Abstract:Recent years have seen rapid advances in AI-driven image generation. Early diffusion models emphasized perceptual quality, while newer multimodal models like GPT-4o-image integrate high-level reasoning, improving semantic understanding and structural composition. Scientific illustration generation exemplifies this evolution: unlike general image synthesis, it demands accurate interpretation of technical content and transformation of abstract ideas into clear, standardized visuals. This task is significantly more knowledge-intensive and laborious, often requiring hours of manual work and specialized tools. Automating it in a controllable, intelligent manner would provide substantial practical value. Yet, no benchmark currently exists to evaluate AI on this front. To fill this gap, we introduce SridBench, the first benchmark for scientific figure generation.
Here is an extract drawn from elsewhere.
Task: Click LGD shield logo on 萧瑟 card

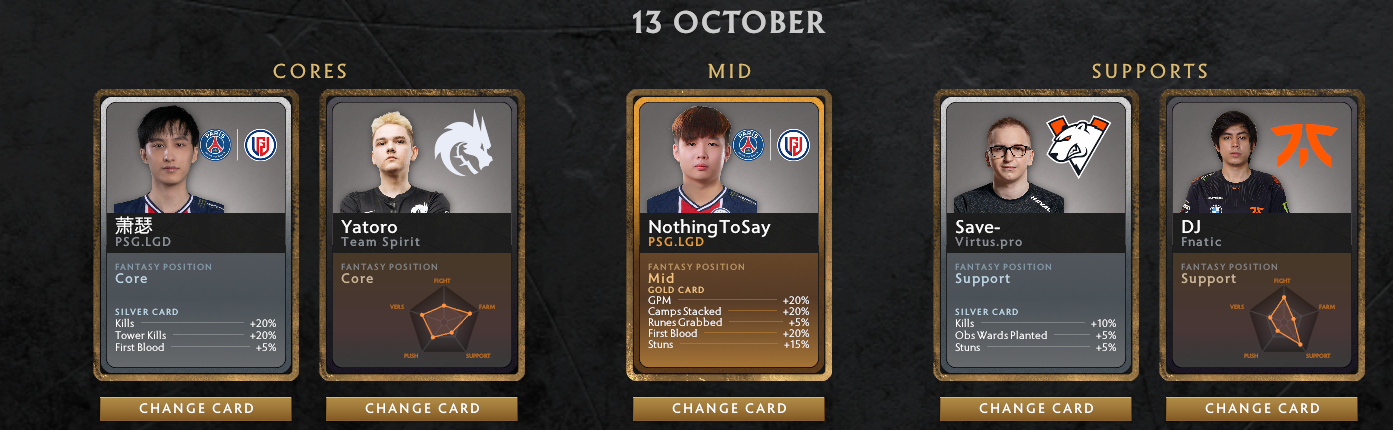Action: click(x=261, y=145)
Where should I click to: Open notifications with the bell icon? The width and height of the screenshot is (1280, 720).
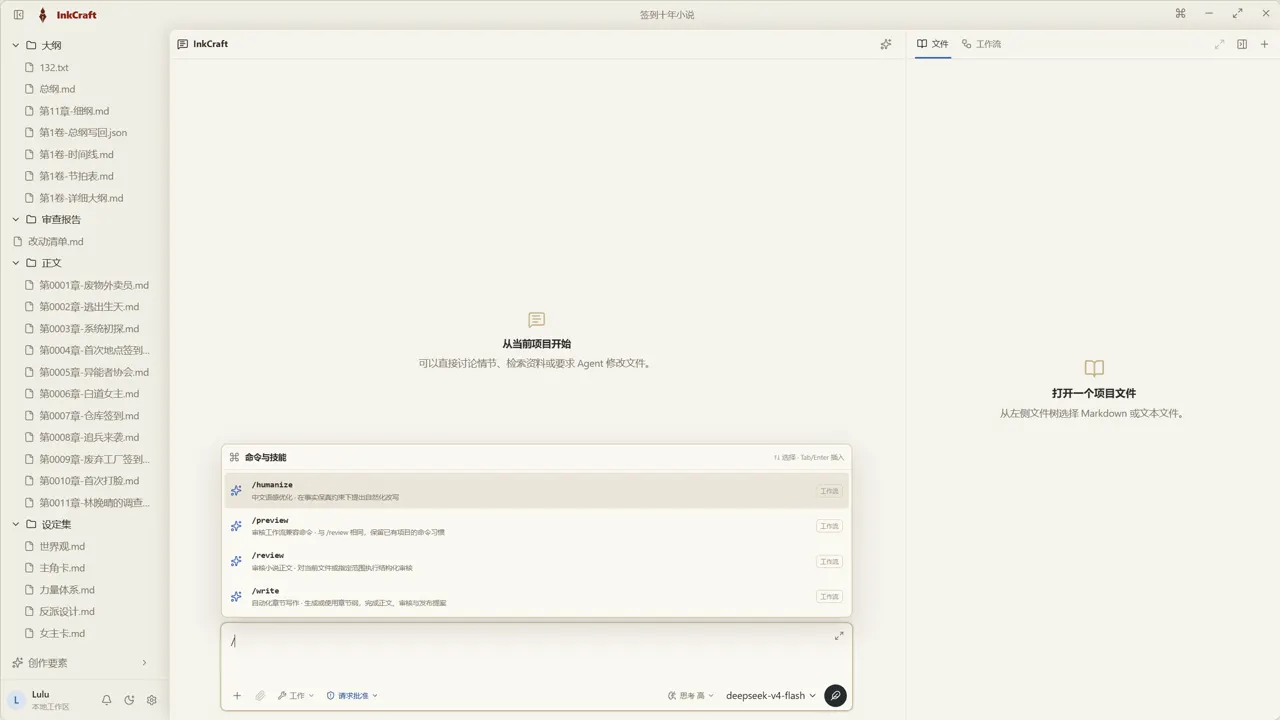107,700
It comprises 1,120 instances curated from leading scientific papers across 13 natural and computer science disciplines, collected via human experts and MLLMs. Each sample is evaluated along six dimensions, including semantic fidelity and structural accuracy. Experimental results reveal that even top-tier models like GPT-4o-image lag behind human performance, with common issues in text/visual clarity and scientific correctness. These findings highlight the need for more advanced reasoning-driven visual generation capabilities.